Analysis of the polymorphisms in GSTA and GSTM gene clusters showed similarities in their allelic and haplotype diversities. These patterns were similar in three Russian populations and the CEU population of European origin. There were statistically significant differences in all the haploblocks of both the GSTM and GSTA regions when the Russian populations were compared with populations from China and Japan. Most haploblocks also differed between the Russians and Nigerians from Yoruba, but, some of them had similar allelic frequencies. Special attention was paid to SNP rs4986947 from the intron of the GSTA4 gene, which is represented in apes by an A nucleotide.
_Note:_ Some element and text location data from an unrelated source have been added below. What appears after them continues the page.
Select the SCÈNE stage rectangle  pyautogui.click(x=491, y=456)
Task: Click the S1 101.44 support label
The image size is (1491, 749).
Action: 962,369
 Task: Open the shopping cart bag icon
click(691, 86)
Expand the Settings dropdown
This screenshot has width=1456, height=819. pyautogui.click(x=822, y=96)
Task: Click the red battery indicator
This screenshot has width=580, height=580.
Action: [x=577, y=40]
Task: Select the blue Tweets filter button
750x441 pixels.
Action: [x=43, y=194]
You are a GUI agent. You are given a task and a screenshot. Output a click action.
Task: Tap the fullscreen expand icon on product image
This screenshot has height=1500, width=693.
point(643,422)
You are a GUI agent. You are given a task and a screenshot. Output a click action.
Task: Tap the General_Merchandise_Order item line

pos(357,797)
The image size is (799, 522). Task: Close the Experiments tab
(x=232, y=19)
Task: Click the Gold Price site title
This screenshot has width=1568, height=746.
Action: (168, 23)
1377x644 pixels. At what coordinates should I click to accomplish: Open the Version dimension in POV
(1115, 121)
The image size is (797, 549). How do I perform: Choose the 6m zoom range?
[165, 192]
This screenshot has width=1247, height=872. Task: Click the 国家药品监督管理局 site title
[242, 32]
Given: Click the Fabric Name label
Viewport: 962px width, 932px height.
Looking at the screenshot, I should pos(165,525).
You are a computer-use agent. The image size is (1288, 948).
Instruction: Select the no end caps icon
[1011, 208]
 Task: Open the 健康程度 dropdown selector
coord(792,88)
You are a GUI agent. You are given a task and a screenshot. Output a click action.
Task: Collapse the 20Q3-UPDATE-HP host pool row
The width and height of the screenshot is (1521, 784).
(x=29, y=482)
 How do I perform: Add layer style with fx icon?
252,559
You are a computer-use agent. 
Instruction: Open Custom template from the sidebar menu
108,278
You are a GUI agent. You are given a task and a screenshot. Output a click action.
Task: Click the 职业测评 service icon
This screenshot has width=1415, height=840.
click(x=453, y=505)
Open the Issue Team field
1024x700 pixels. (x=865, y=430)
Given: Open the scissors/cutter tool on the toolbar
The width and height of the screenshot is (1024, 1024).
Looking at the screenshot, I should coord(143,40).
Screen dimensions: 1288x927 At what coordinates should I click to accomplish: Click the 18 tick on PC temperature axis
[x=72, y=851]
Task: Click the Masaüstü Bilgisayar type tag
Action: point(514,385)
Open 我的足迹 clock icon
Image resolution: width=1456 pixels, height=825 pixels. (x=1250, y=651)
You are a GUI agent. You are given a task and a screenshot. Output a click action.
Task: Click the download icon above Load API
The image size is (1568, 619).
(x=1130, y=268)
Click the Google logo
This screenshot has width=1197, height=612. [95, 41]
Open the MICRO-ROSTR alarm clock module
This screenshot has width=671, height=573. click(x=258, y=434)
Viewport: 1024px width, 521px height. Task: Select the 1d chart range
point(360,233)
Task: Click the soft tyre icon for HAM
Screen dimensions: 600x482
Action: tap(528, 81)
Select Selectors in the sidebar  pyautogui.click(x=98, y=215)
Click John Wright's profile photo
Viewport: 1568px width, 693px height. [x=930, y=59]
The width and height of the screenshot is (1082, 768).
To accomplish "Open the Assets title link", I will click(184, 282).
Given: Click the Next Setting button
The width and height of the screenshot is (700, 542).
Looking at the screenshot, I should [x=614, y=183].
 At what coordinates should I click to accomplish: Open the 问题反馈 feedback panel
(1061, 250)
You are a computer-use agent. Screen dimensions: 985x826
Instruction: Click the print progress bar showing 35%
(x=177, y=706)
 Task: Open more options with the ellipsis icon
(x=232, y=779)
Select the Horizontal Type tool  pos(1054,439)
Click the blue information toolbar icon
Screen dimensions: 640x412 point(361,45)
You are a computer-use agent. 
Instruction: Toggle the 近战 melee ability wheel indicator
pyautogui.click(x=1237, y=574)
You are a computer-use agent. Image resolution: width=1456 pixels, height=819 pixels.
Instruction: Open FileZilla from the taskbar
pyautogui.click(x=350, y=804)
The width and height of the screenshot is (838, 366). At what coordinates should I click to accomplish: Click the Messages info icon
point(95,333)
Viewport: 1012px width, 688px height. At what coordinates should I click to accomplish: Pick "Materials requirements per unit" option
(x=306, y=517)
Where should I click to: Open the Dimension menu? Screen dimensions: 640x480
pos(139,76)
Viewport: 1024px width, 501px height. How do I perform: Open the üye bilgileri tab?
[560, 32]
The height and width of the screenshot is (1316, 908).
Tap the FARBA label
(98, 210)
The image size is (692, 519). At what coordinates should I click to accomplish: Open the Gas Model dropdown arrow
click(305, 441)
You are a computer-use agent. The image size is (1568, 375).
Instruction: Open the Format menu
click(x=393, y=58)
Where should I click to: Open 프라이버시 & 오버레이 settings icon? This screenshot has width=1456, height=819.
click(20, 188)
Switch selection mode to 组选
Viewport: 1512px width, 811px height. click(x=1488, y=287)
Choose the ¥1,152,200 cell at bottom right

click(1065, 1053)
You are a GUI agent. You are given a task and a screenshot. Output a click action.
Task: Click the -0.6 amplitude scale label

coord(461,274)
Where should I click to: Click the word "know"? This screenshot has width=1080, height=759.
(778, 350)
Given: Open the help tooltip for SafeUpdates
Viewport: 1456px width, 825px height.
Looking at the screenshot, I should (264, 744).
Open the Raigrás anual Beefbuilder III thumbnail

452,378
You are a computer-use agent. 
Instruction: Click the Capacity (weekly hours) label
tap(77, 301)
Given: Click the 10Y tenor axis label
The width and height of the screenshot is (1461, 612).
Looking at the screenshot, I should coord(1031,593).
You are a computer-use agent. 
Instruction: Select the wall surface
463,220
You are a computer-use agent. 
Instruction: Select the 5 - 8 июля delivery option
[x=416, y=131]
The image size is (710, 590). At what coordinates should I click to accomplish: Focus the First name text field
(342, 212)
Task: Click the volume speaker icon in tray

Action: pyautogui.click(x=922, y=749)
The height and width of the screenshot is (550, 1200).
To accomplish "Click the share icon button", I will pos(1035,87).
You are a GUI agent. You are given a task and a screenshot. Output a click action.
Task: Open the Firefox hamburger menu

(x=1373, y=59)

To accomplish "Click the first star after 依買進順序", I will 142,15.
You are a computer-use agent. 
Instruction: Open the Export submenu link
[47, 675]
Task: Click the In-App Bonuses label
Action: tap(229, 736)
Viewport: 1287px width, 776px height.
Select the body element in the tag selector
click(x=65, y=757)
In the Asian and African samples, it was represented only by a G allele, and both allelic variants (G/A) occurred in the Russian and European populations.


The results obtained suggest the presence of common features in the evolutionary histories of the GSTA and GSTM gene regions, and that African subpopulations were involved differently in the formation of the European and Asian human lineages.


The results of genome-wide analyses of different populations can be used to study the patterns of DNA diversity in particular genomic regions containing specific genes or gene clusters. One interesting and functionally significant genetic system includes the glutathione-S-transferase (GST) genes that encode the different GSTs.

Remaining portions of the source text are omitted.